● Exercise instructions
Each line of the records that holds "computer" should be shown in full.

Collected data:

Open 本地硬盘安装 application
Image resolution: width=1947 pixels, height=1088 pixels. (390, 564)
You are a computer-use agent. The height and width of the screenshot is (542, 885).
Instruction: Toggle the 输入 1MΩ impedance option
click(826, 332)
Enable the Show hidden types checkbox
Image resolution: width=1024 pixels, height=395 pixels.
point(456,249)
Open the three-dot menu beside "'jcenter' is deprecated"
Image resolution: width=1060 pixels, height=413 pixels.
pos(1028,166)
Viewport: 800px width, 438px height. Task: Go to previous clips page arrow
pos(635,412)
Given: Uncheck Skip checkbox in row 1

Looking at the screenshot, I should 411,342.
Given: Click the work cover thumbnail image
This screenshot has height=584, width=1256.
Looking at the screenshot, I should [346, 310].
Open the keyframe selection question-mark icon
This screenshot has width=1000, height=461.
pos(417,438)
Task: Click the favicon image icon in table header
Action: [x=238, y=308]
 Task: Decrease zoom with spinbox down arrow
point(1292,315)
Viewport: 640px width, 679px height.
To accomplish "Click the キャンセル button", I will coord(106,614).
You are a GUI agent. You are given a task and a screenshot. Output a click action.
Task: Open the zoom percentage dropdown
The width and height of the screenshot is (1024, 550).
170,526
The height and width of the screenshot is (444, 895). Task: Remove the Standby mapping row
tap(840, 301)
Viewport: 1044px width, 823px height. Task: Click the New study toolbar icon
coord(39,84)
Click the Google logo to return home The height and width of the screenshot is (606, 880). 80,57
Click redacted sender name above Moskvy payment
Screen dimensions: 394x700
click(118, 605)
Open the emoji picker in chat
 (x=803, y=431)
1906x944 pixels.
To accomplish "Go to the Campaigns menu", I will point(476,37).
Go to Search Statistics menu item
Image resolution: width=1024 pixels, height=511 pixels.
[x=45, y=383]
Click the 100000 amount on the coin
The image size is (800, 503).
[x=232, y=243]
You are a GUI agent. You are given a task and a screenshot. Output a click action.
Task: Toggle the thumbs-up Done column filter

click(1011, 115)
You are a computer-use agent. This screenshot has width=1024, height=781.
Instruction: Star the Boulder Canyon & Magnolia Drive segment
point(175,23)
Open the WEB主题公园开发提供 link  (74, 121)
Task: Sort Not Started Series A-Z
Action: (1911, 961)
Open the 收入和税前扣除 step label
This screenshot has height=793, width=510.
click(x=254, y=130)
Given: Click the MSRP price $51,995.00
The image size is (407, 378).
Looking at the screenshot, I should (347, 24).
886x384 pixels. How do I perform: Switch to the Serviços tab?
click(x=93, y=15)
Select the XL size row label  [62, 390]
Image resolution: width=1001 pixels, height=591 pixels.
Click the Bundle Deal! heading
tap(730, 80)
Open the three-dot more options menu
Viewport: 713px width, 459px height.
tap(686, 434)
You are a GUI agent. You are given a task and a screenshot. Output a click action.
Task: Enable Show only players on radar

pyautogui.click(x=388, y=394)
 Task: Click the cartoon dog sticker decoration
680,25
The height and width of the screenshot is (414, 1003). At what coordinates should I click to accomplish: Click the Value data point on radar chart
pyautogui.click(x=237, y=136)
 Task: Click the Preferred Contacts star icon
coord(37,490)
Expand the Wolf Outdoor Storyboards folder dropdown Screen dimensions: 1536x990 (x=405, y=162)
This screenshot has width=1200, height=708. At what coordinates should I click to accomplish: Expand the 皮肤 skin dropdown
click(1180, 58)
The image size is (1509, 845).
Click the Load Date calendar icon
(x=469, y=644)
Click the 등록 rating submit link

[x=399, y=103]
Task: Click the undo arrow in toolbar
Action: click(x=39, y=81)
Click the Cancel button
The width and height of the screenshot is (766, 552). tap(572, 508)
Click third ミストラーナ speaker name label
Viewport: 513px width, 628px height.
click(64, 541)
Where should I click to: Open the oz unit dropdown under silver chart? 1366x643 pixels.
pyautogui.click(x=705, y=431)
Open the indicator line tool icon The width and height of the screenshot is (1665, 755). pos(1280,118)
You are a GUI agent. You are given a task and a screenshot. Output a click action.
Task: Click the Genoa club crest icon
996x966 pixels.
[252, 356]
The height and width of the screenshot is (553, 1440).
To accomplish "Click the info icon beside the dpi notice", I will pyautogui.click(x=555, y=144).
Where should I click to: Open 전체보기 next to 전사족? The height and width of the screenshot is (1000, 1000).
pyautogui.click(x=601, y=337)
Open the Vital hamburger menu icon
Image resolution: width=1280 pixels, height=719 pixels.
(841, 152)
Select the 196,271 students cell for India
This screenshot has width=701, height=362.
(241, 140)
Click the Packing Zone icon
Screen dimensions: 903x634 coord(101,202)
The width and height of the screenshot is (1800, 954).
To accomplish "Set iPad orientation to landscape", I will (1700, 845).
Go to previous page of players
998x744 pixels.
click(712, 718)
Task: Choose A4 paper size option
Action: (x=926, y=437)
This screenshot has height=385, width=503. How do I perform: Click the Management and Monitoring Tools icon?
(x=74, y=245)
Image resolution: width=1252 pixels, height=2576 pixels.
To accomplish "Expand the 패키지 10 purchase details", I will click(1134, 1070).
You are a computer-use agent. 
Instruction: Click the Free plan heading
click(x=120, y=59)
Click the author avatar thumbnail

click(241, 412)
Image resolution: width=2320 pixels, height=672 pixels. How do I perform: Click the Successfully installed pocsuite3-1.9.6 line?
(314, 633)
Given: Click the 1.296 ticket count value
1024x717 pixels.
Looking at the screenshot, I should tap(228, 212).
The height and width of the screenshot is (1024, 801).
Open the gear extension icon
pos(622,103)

● The completed task
You are a computer-use agent. The height and width of the screenshot is (542, 885).
You are a computer-use agent. This screenshot has width=1024, height=781.
You are a computer-use agent. 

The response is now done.